We will not design or deploy AI in the following application areas: Weapons, Surveillance, …
IBM Principles for Trust and Transparency
- The purpose of AI is to augment human intelligence. The purpose of AI and cognitive systems developed and applied by IBM is to augment – not replace – human intelligence.
- Data and insights belong to their creator.
- IBM clients’ data is their data, and their insights are their insights. Client data and the insights produced on IBM’s cloud or from IBM’s AI are owned by IBM’s clients. We believe that government data policies should be fair and equitable and prioritize openness.
- New technology, including AI systems, must be transparent and explainable.
- For the public to trust AI, it must be transparent. Technology companies must be clear about who trains their AI systems, what data was used in that training and, most importantly, what went into their algorithm’s recommendations. If we are to use AI to help make important decisions, it must be explainable.
(IBM 2019)
A guide to Building “Trustworthy” Data Products
Based on the golden rule: Treat others’ data as you would have them treat your data
Consent - Get permission from the owners or subjects of the data before …
Clarity - Ensure permission is based on a clear understanding of the extent of your intended usage
Consistency - Build trust by ensuring third parties adhere to your standards/agreements
Control (and Transparency) - Respond to data subject requests for access/modification/deletion, e.g., the right to be forgotten
Consequences (and Harm) - Consider how your usage may affect others in society and potential unintended applications.
12.5.3 To Be an Ethically Responsible Data Scientist …
Integrate ethical decision making into your environment.
- Recognize legal, professional, and ethical issues surround your work - See Weapons of Math Destruction (O’Neil 2017)
- Ask Questions of Peers, Managers, Mentors, and Experts to get guidance.
- Document your sources and approach: assumptions, data, code, and references. - Use Literate Programming. Quarto(Posit 2022)
- Protect your data: especially Personally Identifiable Information (PII) or HIPAA data. - Consider Differential Privacy a la the Census Bureau.(ETI 2022)
- Create reproducible analysis and solicit appropriate reviews and feedback.
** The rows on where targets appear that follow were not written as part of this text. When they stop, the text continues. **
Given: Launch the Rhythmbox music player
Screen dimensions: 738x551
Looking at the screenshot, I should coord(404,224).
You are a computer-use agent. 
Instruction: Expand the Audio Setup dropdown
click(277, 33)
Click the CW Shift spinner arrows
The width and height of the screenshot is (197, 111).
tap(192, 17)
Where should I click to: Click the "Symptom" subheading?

- Avoid “Spurious Correlations”. (Vigen 2021)
- Produce Results that Reveal, Don’t Conceal. (Weissgerber Tracey L. 2019)
- Don’t create Examples of Misleading Statistics.(Calzon 2021)
- Follow Publishing and Conference Guidelines e.g., AutoML’s. (AutoML 2022)
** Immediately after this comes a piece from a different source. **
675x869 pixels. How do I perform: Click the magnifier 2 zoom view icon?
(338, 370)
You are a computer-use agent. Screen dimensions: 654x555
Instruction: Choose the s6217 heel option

- Consider your own biases (Acton 2022)
As Davy Crockett might say, “Try to be sure you are right, then Go Ahead!”
12.5.4 Stay Current on Emerging Ideas
- Stanford ’s Human-Centered AI Index for 2022 Report(HCAI 2022)
- Review articles on Big Data/Data Science/AI Ethics, e.g.,
- Review the Inventory of Awesome AI Guidelines (IEAI-ML 2021)
- Investigate Academic Centers
- Consider popular press articles
- Analyze Case Studies, e.g., Princeton University’s Case Studies (University 2018)
Try to stay on the fast moving train that is Responsible Data Science.
12.6 Considerations for Responsible Data Science Summary
After completing this section, you should now be able to demonstrate the LOs:
- Differentiate legal, professional, and ethical considerations.
- Identify and interpret professional Codes of Conduct.
- Apply Philosophical Frameworks for ethical reasoning.
- Identify sources of potential ethical issues in Data Science.
- Practice responsible data science from legal, professional, and ethical perspectives.
You should also have greater competence in considering choices that practice and promote responsible data science today, and in the future.
Finally, when it comes to responsible Data Science, Jane Adams reminds us that thinking about ethics is not enough, …
“Action indeed is the sole medium of expression for ethics.”